Stadt mit goldener Zukunft?

Krasnodar – Stadt mit goldener Zukunft?

Seit dem 2. Dezember 2010 interessieren sich viel mehr Deutsche für Krasnodar als zuvor: Denn seit diesem Tag ist weltweit bekannt, dass die Hauptstadt der Kubanregion Austragungsort der Fußball-Weltmeisterschaft 2018 wird. Karlsruher Bürger, die Krasnodar schon besucht haben und die Stadt gut kennen, müssen sich seither viele Fragen gefallen lassen: Gibt es in Krasnodar wirklich ein Stadion für 50.000 Zuschauer? Wie sind die Verkehrsverbindungen? Ist Krasnodar eine moderne Stadt? Wie ist die Mentaliät in der Karlsruher Partnerstadt?

Die Antwort lautet stets: In Krasnodar hat sich vieles verändert, und niemand zweifelt daran, dass Krasnodar auch die Herausforderung der Fußball-WM bestehen kann. Während die Metropole am Kuban in der Sowjetära in einem dauerhaften Dämmerschlaf zu liegen schien und danach die Jelzin-Ära eine kapitalistische Unordnung herbeiführte, scheint jetzt Stabilität einzukehren, und eine Lebensqualität, die auch optisch sichtbar ist. Parks, Grünanlagen, edle Ladengeschäfte, moderne Hotels und neue, saubere Stadtteile geben ein beredtes Zeugnis davon, dass Krasnodar in die Zukunft investiert. Und während deutsche Innenstädte eher ein multikulturelles, generationenübergreifendes Bild bieten, verbreiten gut aussehende, stets modisch gekleidete junge Frauen im Krasnodarer Stadtbild südliche, russische Fröhlichkeit. In Krasnodar hat man auch die Tradition wiederentdeckt: Man verehrt das Kosakentum und die große Gönnerin der Stadt, Zarin Katharina II.

Andererseits ist auch unübersehbar, dass noch einiges zu tun ist, bis man sich mit anderen Metropolen Europas messen kann. Alles andere wäre nach Jahrzehnten des Stillstandes auch überraschend. Alte baufällige Häuser und schlechte Straßen gibt es eben auch noch, nicht jedes Ladengeschäft versteht sich als Dienstleistungsunternehmen, in dem der Kunde König ist, und vor allem die Verkehrsprobleme drängen nach einer schnellen Lösung. Dies wird Investitionen in Milliardenhöhe erforderlich machen, und es ist nur zu hoffen, dass aus dem Budget für Sotschi 2014 und für die Fußball-WM 2018 genug Geld nach Krasnodar fließt, um nachhaltige Verbesserungen in der Infrastruktur zu erzielen.
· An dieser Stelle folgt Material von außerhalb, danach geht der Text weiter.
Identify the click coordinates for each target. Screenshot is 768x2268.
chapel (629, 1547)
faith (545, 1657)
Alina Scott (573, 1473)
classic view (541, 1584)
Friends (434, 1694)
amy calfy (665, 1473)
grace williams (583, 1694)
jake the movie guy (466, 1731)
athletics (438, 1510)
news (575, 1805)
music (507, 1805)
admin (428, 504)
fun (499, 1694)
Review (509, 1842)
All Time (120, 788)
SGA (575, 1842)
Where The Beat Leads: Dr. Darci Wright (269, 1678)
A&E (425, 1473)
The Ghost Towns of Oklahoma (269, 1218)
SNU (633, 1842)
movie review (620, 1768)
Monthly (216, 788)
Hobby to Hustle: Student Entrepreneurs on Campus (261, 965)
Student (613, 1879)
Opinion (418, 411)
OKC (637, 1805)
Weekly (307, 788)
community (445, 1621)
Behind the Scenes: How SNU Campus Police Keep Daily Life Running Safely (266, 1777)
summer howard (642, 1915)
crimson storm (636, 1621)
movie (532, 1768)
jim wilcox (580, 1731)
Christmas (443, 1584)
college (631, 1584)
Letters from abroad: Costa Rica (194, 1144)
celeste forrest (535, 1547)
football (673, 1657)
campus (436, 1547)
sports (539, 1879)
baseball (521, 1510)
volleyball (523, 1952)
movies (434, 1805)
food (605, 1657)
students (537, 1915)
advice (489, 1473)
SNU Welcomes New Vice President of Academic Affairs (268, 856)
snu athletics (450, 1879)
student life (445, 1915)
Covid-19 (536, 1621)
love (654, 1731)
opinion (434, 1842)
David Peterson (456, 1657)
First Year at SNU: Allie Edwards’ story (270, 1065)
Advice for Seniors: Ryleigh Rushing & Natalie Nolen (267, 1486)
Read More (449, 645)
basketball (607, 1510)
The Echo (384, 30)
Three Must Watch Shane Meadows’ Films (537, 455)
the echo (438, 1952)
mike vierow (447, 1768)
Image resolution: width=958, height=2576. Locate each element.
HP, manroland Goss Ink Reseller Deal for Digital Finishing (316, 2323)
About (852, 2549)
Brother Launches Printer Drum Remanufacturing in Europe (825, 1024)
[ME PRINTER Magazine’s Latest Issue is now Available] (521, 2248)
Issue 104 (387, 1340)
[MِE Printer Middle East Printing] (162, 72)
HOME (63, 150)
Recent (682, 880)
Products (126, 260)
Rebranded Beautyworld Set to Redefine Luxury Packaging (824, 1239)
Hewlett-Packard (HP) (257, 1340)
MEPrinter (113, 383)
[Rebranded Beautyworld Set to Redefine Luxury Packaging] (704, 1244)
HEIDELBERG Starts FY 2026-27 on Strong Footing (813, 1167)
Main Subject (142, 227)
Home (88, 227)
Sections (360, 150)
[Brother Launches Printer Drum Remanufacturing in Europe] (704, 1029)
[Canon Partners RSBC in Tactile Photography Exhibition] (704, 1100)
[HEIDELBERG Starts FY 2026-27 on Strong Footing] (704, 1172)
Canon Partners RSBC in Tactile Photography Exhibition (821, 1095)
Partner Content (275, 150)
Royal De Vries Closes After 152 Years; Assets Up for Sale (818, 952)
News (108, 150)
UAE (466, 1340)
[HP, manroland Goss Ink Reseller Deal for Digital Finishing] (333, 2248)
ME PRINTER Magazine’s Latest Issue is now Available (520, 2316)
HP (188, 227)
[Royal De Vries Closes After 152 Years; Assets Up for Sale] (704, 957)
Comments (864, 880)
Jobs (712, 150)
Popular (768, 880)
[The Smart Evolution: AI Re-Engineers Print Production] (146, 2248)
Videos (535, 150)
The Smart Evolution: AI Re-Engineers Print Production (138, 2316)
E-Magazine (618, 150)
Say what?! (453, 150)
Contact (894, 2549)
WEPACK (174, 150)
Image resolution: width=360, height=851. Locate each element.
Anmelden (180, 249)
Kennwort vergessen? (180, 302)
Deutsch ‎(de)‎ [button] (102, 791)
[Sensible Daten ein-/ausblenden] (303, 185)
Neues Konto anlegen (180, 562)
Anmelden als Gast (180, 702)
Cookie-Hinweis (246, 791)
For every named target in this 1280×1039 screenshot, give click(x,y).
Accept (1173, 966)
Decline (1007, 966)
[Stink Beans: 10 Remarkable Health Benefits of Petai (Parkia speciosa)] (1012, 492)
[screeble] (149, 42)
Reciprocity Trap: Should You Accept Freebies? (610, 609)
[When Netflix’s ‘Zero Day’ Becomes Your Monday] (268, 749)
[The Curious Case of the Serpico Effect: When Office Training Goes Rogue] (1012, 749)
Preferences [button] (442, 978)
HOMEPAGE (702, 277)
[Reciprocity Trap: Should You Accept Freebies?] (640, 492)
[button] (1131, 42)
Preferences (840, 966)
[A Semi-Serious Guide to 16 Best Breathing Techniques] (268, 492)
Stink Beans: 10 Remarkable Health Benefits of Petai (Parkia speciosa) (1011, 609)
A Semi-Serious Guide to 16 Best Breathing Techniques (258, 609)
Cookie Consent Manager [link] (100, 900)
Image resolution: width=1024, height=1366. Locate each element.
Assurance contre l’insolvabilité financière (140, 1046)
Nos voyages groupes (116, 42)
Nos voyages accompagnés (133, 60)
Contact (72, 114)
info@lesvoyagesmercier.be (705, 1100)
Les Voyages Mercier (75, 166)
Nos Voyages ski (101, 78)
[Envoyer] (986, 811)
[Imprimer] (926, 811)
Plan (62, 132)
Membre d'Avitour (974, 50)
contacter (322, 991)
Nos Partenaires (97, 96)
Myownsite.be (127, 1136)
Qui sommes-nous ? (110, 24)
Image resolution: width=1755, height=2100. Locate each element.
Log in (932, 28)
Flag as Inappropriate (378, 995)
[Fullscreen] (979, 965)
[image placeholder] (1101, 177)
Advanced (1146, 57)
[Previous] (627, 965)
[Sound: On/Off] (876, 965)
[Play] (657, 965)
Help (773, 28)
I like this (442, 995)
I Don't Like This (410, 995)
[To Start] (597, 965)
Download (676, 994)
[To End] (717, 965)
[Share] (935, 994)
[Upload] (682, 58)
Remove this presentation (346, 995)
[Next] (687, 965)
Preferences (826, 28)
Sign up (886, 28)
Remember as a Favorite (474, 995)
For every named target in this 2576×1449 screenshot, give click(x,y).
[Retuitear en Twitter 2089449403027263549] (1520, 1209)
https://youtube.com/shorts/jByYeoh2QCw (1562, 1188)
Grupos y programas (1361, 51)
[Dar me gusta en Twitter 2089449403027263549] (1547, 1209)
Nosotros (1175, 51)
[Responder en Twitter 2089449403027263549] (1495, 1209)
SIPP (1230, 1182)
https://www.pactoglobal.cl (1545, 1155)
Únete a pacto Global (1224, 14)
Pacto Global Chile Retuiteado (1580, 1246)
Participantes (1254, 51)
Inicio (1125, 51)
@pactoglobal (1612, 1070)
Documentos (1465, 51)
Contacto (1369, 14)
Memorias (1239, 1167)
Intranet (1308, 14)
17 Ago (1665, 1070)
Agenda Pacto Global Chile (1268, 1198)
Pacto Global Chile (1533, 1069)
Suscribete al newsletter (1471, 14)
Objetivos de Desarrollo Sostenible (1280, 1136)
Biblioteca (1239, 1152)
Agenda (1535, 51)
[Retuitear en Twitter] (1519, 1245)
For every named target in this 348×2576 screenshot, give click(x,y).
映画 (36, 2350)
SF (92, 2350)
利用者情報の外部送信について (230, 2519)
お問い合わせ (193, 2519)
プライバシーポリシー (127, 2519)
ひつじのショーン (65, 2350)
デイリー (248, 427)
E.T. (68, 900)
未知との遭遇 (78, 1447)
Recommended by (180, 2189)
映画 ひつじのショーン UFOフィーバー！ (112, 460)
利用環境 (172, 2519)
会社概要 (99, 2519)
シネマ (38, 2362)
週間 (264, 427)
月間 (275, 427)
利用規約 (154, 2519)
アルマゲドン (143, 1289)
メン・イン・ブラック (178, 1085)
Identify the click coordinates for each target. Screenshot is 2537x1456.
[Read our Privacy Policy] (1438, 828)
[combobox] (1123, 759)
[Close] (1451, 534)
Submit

Krasnodar befindet sich, was die Infrastruktur angeht, in einer ähnlichen Situation wie deutsche Großstädte – auch Karlsruhe – in den 1960er Jahren. Damals entwickelte sich in der Bundesrepublik Deutschland ein allmählicher Wohlstand, die Menschen kauften sich immer größere Autos, bald auch den Zweitwagen, und sie suchten neue, komfortable Wohnungen und praktische Einkaufsmöglichkeiten. In Deutschland machte man damals vieles falsch. Es gab die sogenannte „Kahlschlagsanierung“ – man riss alte Häuser ab, machte ganze Stadtteile dem Erdboden gleich, und mit ihnen zerstörte man die sozialen Bindungen der Menschen. Neue Wohnsiedlungen an der Peripherie entstanden: Im Wald, in Ruhe und Abgeschiedenheit. In Karlsruhe baute man mehrere solche Siedlungen. Erst viel später merkte man, dass man nach dem ersten Gedanken, für ein ruhiges Wohnen zu sorgen, den zweiten und dritten vergessen hatte: es gab nur wenige Einkaufsmöglichkeiten, und die Anbindung an Straßenbahn und Bus war teilweise überhaupt nicht vorhanden. Man baute in den neuen Siedlungen Garagen für zwei, drei Autos pro Familie, ohne zu erkennen, dass diese Autos alle ins Stadtzentrum fahren und dort für ein Verkehrschaos sorgen.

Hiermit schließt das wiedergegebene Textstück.